AUFGABE: Wozu werden Entsorger laut dem Seitentext über die Kreislaufwirtschaft?

SEITENTEXT:
******************************
17.05.2021 - Netzwerkveranstaltung der Vereinigung für Chemie und Wirtschaft (VCW) in der GDCh und des Kunststoff-Instituts für die mittelständische Wirtschaft NRW (KIMW) Lüdenscheid.

Geschäftsmodelle auf der Welt verändern sich: Dinge, die wir heute nutzen, sind morgen Rohstoffe, Entsorger werden zu Lieferanten. Das, was unter dem Begriff „Kreislaufwirtschaft“ zusammengefasst wird, ist ein kultureller Wandel, der sich in technischen Entwicklungsprojekten manifestiert.

Produkte werden immer komplexer und die Ansprüche an die Wiederverwertungsindustrie wachsen enorm. Doch ohne ein hochwertiges Recycling und die dafür geeigneten Produkte können unsere gesellschaftlichen Anforderungen an eine Kreislaufwirtschaft nicht erreicht werden.
******************************
BEREITGESTELLTES MATERIAL:
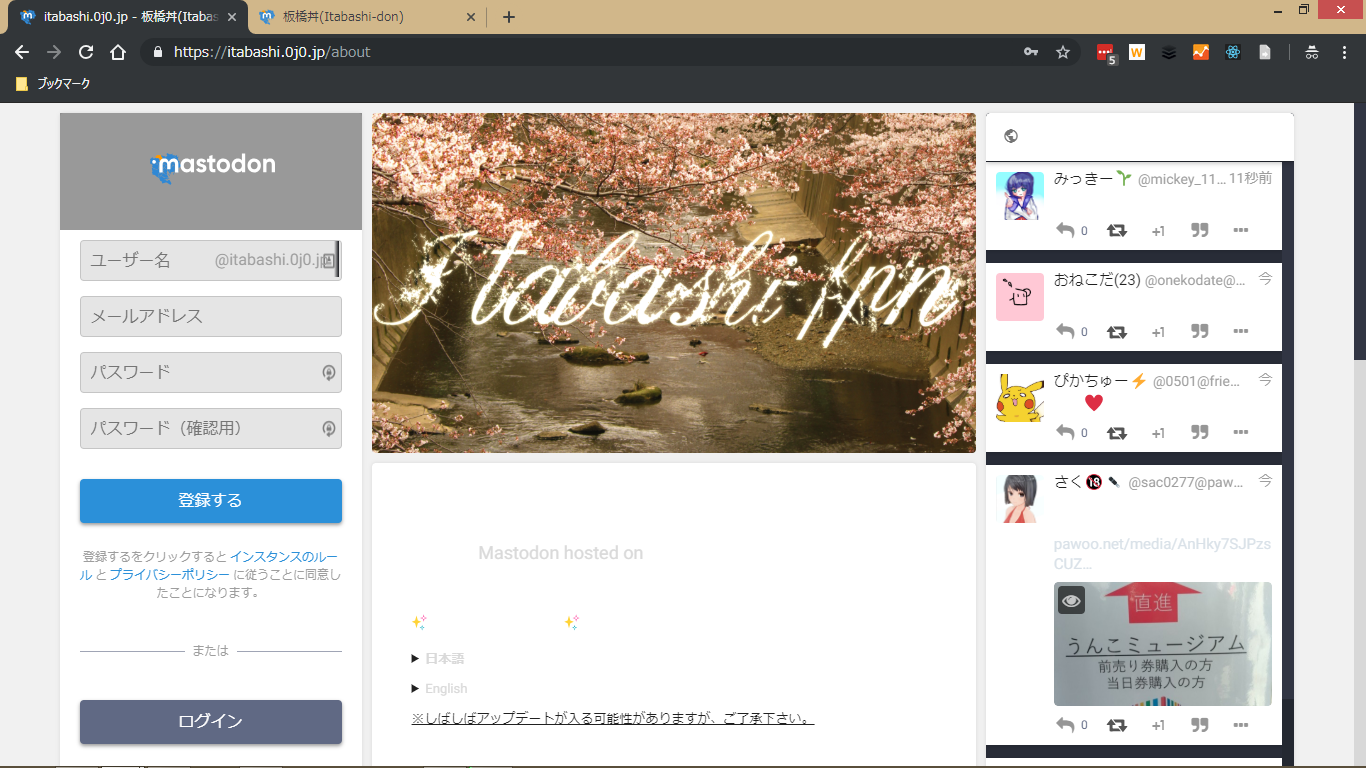This screenshot has width=1366, height=768.
Task: Click +1 favourite on ぴかちゅー's post
Action: pyautogui.click(x=1158, y=433)
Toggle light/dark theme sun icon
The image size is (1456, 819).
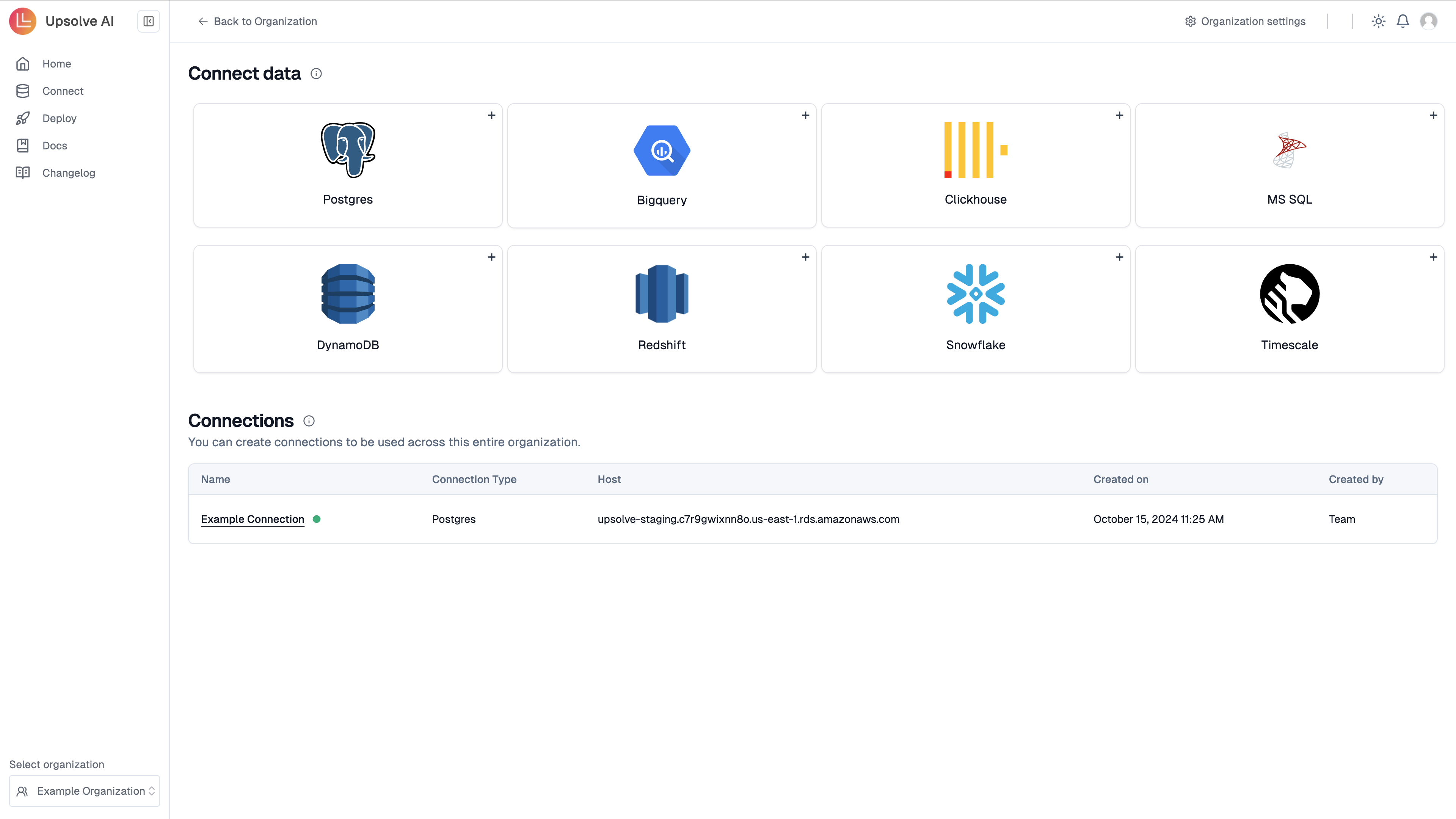(x=1378, y=22)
******************************
ANTWORT: Entsorger werden zu Lieferanten.